The computer will answer:
X=tennis
X=sailing
X=football
3 solutions
Who loves tennis? Ask:
loves(X,tennis)?
The computer will answer:
X=alice
X=tom
2 solutions
Does anybody love hockey? Ask:
loves(X,hockey)?
The computer doesn’t know of anybody who loves hockey, so the computer will answer:
no solution
Does Tom love something that Alice doesn’t? Ask:
loves(tom,X) and not (loves(alice,X))?
The computer will answer:
X=football
1 solution
That’s ideal Prolog.
Turbo Prolog is similar to ideal Prolog. For Marseilles Prolog, replace the word “and” by a blank space.
For Edinburgh Prolog, replace the word “and” by a comma. After the computer finds a solution, type a semicolon, which tells the computer to find others; when the computer can’t find any more solutions, it says “no” (which means “no more solutions”) instead of printing a summary message such as “2 solutions”.
Prolog’s popularity After being invented in France, Prolog quickly became popular throughout Europe.
Its main competitor was Lisp, which was invented in the United States before Prolog. Long after Prolog’s debut, Americans continued to use Lisp and ignored Prolog.

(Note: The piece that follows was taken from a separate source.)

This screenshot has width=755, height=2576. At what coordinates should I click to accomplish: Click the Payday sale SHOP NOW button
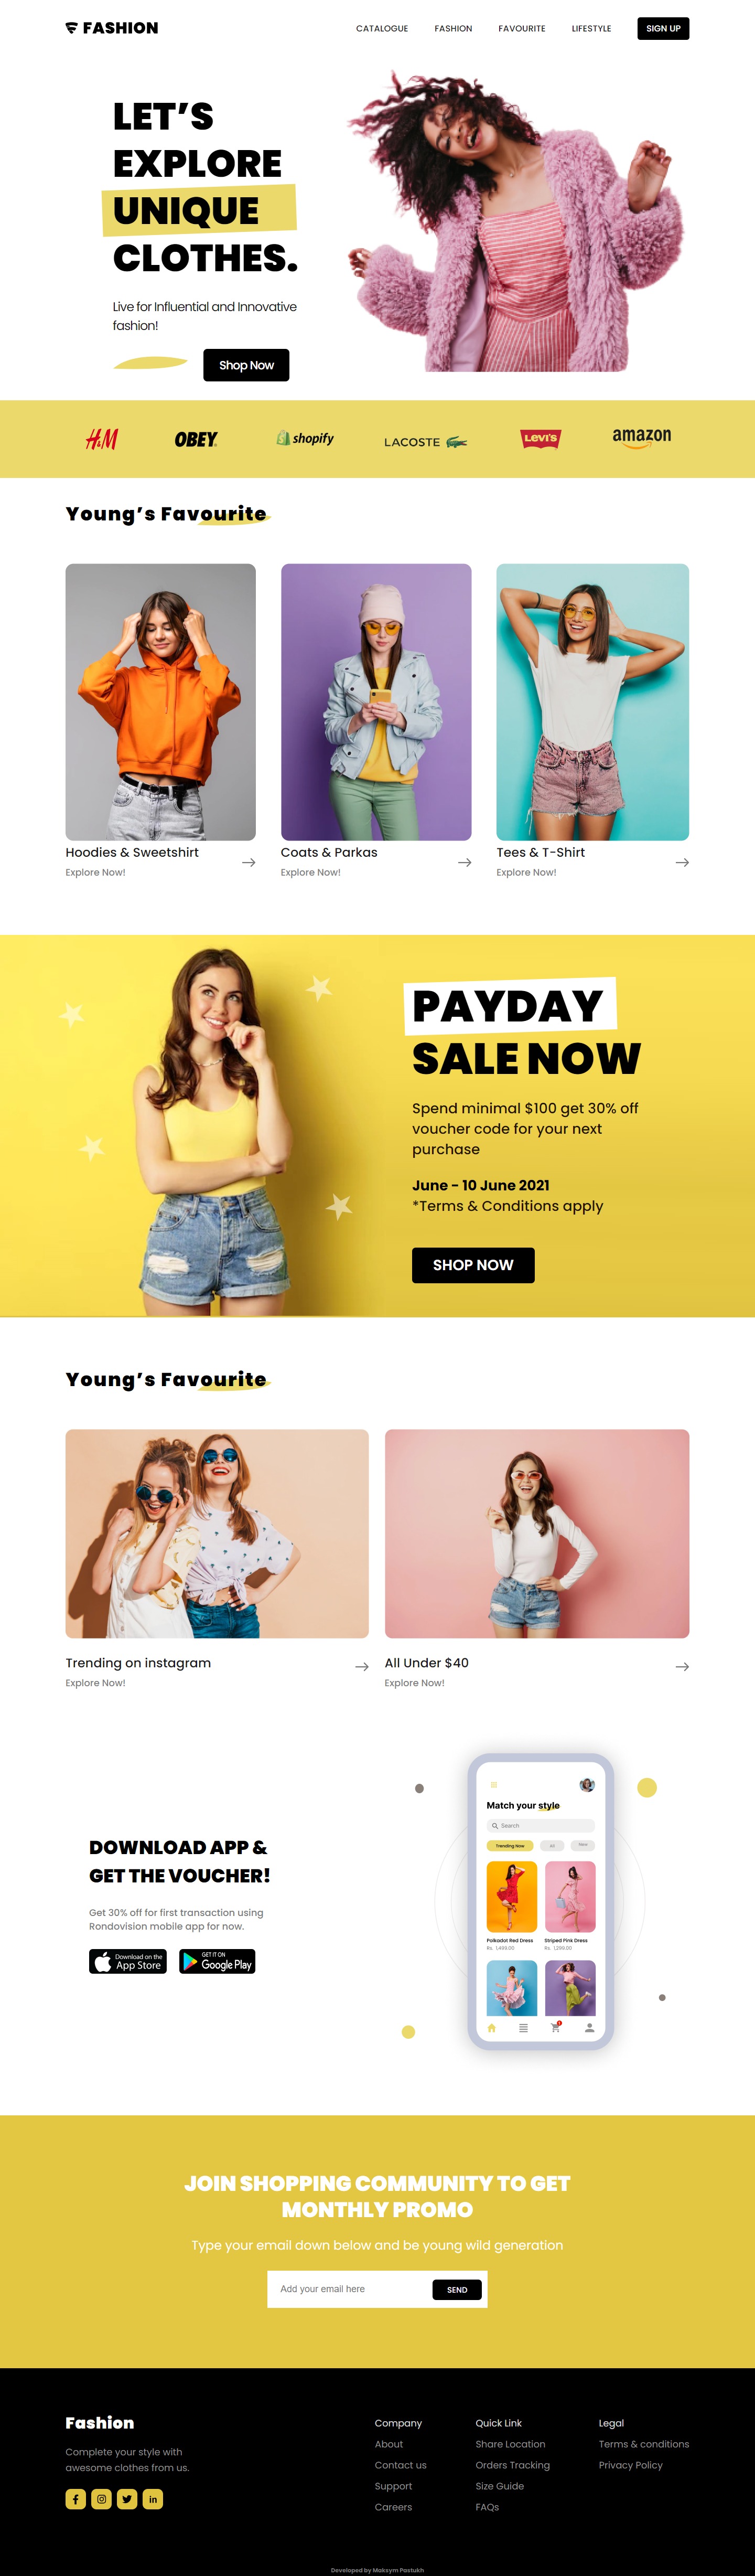pos(473,1265)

In the 1980’s, the Japanese launched the Fifth Generation Project, which was an attempt to develop a more intelligent kind of computer. To develop that computer’s software, the Japanese decided to use Prolog instead of Lisp, because Prolog was non-American and therefore furthered the project’s purpose, which was to one-up the Americans.
When American researchers heard that the Japanese chose Prolog as a software weapon, the Americans got scared and launched a counter-attack by learning Prolog also.
When Borland — an American company — developed Turbo Prolog, American researchers were thrilled, since Turbo Prolog ran faster than any other Prolog. It ran faster on a cheap IBM PC than Japan’s Prolog ran on Japan’s expensive maxicomputers! The money that Japan had spent on maxicomputers was wasted! The Americans giggled with glee.
Moral: though the Japanese can beat us in making hardware, we’re still way ahead in software. But wouldn’t it be great if our countries could work together and share talents?